The gene for phosphoenolpyruvate carboxykinase (PEPCK), a target of CCAAT/enhancer-binding protein-alpha (C/EBP alpha) and -beta (C/EBP beta), begins to be expressed in the liver at birth. Mice homozygous for a deletion in the gene for CEBP alpha (C/EBP alpha(-)/(-) mice) die shortly after birth of hypoglycemia, with no detectable hepatic PEPCK mRNA and negligible hepatic glycogen stores.

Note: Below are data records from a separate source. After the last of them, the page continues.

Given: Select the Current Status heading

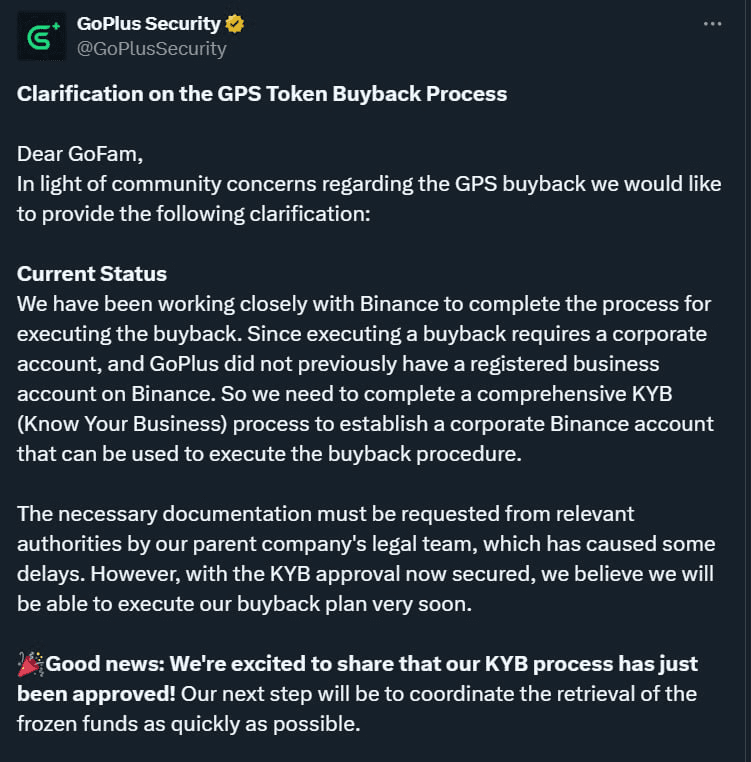Looking at the screenshot, I should click(x=92, y=274).
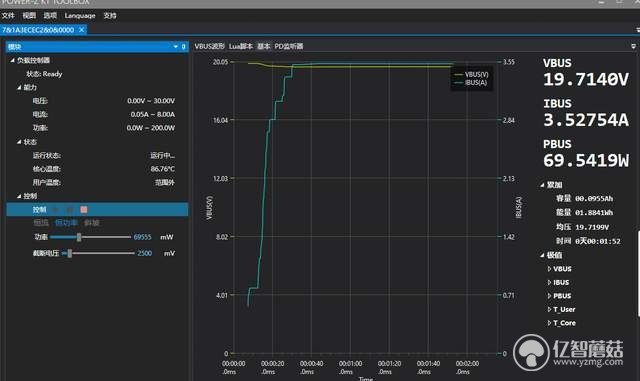Close the 7&1A3ECEC2&0&0000 device tab

pos(82,30)
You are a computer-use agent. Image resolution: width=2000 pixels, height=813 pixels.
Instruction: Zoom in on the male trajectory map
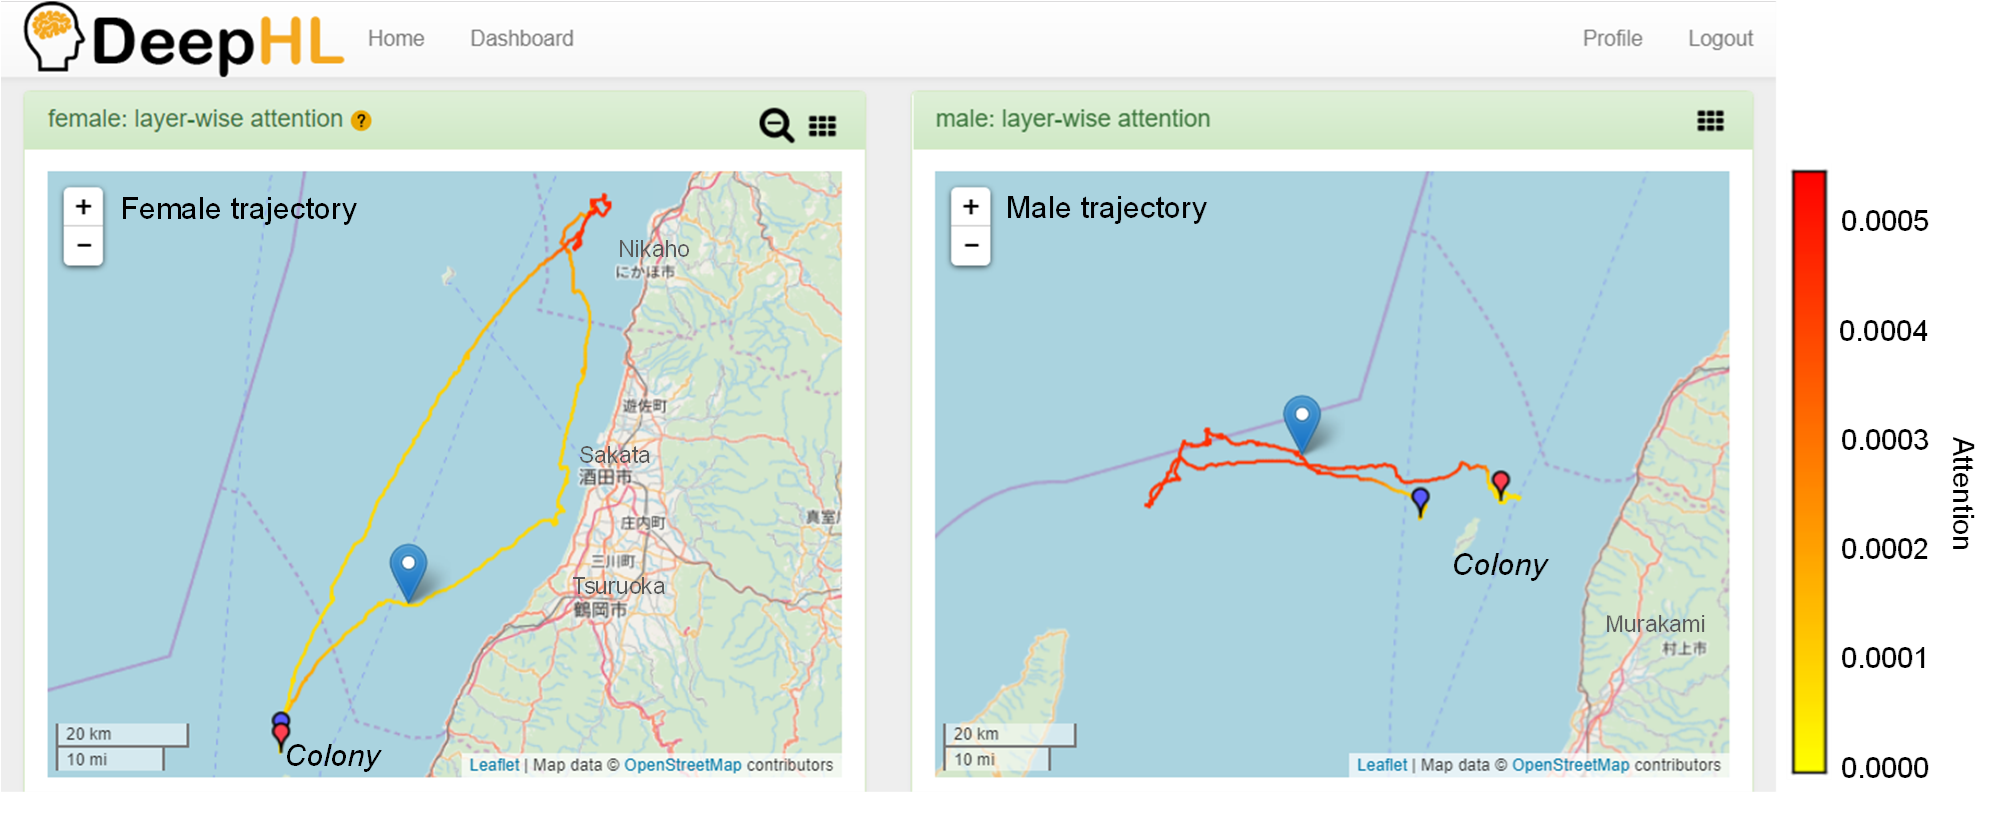tap(970, 207)
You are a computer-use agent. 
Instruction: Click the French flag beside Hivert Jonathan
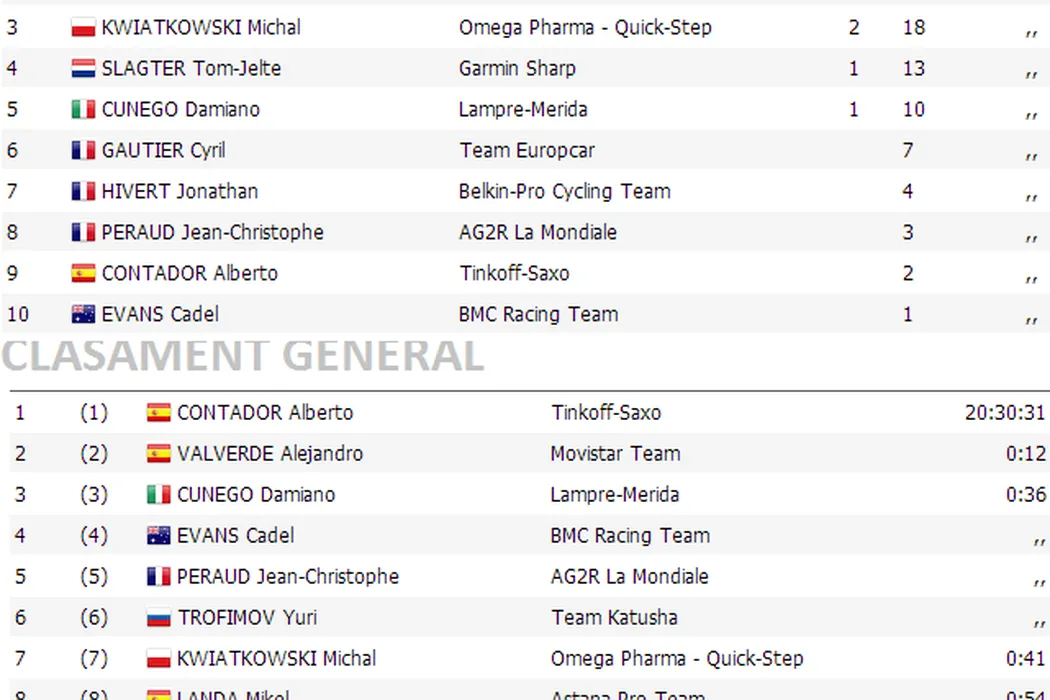click(x=83, y=192)
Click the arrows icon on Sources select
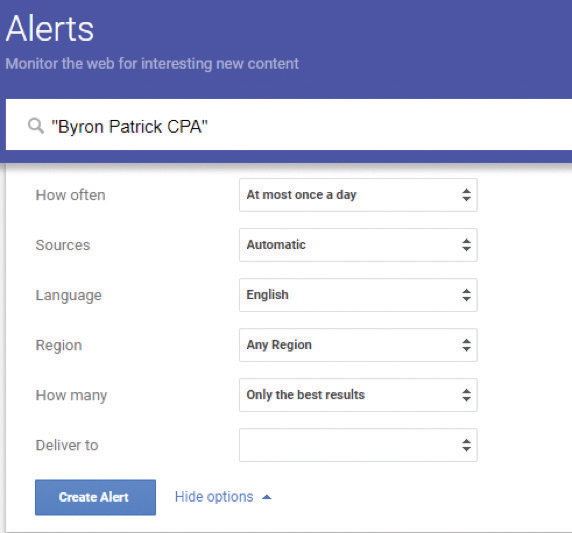This screenshot has width=572, height=533. coord(466,245)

Half of the mice homozygous for a deletion in the gene for CEBP beta(C/EBP beta(-)/(-) mice) have normal glucose homeostasis (phenotype A), and the other half die at birth of hypoglycemia due to a failure to express the gene for PEPCK and to mobilize hepatic glycogen (phenotype B). Insulin deficiency induces C/EBP alpha and PEPCK gene transcription in the livers of 19-day fetal rats, whereas dibutyryl cyclic AMP (Bt(2)cAMP) increases the expression of the gene for C/EBP beta and causes a transient burst of PEPCK mRNA. Bt(2)cAMP induces PEPCK mRNA in the livers of control animals; however, there is no induction of PEPCK mRNA if the cyclic nucleotide is injected into C/EBP alpha(-)/(-) mice immediately after delivery. The expression of the gene for C/EBP beta is markedly induced in the livers of C/EBP alpha(-)/(-) mice within 2 h after the administration of Bt(2)cAMP. C/EBP beta(-)/(-) mice injected at 20 days of fetal life with Bt(2)cAMP have a normal pattern of induction of hepatic PEPCK mRNA. In C/EBP beta(-)/(-) mice with phenotype B, the administration of Bt(2)cAMP immediately after delivery induces PEPCK mRNA, causes the mobilization of hepatic glycogen, and maintains normal glucose homeostasis for up to 4 h (duration of the experiment). We conclude that C/EBP alpha is required for the cAMP induction of PEPCK gene expression in the liver and that C/EBP beta can compensate for the loss of C/EBP alpha if its concentration is induced to appropriate levels.